(Stored dataset items)
+-------+

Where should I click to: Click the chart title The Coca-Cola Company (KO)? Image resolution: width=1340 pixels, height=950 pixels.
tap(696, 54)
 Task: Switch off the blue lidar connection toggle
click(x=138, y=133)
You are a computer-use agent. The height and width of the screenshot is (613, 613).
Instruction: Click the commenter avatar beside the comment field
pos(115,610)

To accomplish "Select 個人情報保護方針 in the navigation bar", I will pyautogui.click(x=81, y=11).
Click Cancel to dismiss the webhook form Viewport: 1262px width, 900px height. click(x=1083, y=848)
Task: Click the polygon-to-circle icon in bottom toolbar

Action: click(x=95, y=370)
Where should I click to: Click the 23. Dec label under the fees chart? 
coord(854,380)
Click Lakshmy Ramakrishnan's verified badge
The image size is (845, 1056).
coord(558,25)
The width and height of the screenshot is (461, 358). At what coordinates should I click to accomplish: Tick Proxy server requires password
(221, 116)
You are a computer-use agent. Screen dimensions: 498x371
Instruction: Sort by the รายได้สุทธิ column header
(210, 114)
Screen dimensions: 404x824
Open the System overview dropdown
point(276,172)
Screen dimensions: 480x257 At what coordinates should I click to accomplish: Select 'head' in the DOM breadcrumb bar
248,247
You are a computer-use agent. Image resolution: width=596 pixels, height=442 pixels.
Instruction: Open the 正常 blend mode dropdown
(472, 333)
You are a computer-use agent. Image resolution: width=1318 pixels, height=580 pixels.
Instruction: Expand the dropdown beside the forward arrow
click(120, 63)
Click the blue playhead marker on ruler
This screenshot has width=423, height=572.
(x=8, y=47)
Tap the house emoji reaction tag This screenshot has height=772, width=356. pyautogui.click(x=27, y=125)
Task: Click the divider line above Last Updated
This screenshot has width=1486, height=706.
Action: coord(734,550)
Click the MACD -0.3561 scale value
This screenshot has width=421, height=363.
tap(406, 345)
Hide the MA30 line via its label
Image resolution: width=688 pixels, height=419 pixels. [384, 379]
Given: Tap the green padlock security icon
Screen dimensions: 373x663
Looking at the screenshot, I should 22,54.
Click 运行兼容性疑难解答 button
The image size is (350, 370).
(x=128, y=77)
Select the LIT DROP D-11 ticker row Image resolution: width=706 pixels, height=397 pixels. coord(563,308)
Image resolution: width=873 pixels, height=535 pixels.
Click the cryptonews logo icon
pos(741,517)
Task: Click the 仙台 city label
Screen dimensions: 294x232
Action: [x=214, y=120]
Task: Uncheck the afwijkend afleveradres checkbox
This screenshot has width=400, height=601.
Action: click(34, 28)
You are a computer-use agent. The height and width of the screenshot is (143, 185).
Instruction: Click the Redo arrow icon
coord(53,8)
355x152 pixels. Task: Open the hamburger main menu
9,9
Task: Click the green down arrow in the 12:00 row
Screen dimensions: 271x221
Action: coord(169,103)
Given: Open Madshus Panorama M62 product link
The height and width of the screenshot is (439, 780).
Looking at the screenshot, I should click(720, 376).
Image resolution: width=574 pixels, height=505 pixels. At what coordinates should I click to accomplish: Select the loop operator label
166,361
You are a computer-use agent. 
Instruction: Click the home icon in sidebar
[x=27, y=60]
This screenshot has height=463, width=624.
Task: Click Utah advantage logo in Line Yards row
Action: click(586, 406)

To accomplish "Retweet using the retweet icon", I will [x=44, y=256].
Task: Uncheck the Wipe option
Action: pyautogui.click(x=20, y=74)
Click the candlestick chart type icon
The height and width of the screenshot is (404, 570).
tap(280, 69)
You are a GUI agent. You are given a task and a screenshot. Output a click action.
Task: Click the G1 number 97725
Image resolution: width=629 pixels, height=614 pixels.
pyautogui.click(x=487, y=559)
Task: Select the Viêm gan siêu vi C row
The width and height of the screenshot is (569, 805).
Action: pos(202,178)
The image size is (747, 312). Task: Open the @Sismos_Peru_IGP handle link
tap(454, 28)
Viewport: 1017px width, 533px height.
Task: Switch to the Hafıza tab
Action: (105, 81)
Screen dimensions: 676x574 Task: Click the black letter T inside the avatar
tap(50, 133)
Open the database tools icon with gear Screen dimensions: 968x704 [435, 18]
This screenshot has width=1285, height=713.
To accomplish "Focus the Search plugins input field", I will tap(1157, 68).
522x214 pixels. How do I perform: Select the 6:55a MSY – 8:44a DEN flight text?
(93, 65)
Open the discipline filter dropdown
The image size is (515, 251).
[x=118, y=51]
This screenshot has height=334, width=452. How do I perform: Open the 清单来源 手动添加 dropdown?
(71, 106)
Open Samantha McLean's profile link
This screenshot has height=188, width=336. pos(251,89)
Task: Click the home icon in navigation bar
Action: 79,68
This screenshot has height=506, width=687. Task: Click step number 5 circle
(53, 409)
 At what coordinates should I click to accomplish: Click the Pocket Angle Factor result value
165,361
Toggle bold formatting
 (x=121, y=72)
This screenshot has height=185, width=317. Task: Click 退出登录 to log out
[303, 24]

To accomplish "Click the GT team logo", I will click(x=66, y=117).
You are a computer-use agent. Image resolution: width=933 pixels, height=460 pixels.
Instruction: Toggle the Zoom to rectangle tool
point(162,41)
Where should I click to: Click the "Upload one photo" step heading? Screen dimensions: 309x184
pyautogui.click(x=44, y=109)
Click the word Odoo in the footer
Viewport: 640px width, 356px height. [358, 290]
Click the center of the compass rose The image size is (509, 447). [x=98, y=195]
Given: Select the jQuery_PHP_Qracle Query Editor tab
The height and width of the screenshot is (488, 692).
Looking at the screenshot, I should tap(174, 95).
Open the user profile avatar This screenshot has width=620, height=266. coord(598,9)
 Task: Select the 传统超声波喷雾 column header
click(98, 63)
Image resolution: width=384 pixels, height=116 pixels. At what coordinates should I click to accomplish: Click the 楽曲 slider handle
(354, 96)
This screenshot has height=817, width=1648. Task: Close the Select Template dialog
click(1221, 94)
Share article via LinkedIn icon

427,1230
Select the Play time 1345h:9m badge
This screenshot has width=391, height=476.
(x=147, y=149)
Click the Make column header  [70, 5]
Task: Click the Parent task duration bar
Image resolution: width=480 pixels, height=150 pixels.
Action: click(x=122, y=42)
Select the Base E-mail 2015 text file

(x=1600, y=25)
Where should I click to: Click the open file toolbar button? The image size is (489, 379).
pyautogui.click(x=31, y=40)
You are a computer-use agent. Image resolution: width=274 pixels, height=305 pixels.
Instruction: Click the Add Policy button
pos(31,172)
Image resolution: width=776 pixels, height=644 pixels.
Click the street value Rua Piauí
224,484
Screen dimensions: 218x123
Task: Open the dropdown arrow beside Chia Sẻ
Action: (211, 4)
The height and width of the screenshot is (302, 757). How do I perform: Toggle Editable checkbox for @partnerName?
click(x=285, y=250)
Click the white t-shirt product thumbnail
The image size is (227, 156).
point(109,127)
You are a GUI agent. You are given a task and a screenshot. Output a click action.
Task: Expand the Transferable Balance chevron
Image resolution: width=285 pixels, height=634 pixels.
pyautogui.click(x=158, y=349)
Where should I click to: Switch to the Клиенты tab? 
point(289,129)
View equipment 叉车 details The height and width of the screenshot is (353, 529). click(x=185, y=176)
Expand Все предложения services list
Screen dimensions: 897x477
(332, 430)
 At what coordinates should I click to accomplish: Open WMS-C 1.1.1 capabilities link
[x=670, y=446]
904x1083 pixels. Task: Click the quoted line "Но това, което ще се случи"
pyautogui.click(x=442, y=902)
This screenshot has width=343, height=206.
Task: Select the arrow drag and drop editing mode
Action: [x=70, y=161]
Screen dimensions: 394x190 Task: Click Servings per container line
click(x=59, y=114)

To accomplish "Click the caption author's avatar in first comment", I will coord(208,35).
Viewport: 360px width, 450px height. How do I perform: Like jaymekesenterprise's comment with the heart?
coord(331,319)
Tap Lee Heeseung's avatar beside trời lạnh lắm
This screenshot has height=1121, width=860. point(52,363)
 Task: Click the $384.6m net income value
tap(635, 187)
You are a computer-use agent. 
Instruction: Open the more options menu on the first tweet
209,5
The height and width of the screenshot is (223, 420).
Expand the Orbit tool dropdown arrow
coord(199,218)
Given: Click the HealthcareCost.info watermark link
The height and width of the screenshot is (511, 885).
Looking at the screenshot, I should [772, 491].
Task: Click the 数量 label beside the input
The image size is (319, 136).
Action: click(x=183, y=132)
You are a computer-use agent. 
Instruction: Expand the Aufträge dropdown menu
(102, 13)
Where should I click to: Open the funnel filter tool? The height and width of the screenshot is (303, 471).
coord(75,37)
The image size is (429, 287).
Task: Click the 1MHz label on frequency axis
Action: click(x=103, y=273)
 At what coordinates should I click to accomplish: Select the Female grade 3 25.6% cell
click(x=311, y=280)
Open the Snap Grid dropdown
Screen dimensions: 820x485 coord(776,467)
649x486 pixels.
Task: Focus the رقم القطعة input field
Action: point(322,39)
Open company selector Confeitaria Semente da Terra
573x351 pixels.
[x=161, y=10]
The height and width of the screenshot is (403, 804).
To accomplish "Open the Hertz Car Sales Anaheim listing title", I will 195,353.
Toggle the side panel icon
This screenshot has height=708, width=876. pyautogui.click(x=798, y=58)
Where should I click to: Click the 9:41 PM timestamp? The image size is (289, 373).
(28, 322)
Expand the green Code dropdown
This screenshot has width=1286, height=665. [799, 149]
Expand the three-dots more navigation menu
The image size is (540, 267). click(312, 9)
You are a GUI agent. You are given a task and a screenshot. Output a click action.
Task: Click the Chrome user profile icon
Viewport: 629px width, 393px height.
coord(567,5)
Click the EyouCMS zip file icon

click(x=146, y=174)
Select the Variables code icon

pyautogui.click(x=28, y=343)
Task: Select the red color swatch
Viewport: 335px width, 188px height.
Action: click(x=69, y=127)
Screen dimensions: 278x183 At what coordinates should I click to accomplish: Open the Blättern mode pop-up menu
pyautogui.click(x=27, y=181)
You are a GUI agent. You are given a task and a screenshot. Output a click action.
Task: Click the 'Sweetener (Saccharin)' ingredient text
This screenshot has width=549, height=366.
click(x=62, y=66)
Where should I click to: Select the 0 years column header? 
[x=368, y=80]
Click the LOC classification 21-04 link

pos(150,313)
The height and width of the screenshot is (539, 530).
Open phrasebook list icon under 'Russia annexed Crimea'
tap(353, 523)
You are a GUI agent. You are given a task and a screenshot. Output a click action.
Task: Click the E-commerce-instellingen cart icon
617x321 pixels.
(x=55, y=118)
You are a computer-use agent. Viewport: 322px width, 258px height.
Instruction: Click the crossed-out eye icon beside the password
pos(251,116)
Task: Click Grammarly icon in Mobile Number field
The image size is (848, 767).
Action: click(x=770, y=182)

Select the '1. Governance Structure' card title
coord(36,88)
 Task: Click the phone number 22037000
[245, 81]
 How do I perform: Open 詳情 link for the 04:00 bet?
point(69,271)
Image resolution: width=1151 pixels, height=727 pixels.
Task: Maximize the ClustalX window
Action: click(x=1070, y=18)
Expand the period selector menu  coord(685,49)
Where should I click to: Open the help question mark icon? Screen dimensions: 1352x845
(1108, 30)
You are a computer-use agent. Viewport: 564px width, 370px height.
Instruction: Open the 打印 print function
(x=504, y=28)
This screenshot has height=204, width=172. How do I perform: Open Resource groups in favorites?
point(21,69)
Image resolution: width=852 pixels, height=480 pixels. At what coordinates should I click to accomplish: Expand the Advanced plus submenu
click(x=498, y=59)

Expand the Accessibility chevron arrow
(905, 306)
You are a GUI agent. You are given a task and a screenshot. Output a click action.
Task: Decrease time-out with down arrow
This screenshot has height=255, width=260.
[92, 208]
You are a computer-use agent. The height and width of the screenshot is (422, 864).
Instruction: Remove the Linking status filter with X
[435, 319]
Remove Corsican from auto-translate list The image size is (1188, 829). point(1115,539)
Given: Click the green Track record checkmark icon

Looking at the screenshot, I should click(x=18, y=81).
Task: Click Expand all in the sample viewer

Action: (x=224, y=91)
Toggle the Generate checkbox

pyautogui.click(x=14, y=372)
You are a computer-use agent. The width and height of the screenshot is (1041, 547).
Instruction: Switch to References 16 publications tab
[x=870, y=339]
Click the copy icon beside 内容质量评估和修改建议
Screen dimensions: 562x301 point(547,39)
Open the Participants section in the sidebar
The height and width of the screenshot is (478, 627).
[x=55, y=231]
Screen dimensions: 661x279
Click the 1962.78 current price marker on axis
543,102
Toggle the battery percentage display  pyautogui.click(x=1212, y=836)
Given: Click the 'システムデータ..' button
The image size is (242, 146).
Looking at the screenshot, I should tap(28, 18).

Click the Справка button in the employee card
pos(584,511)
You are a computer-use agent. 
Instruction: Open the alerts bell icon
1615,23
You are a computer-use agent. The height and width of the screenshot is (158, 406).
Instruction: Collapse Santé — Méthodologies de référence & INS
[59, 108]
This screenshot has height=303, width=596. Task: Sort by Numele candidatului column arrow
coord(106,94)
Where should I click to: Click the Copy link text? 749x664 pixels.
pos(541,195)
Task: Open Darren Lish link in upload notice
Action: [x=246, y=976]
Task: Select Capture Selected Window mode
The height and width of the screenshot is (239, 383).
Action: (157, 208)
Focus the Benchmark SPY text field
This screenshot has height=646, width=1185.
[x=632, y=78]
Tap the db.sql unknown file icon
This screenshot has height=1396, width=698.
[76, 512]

+-------+

Gather all lines with the string "product" from the data.

Given: Open Madshus Panorama M62 product link
Click the white t-shirt product thumbnail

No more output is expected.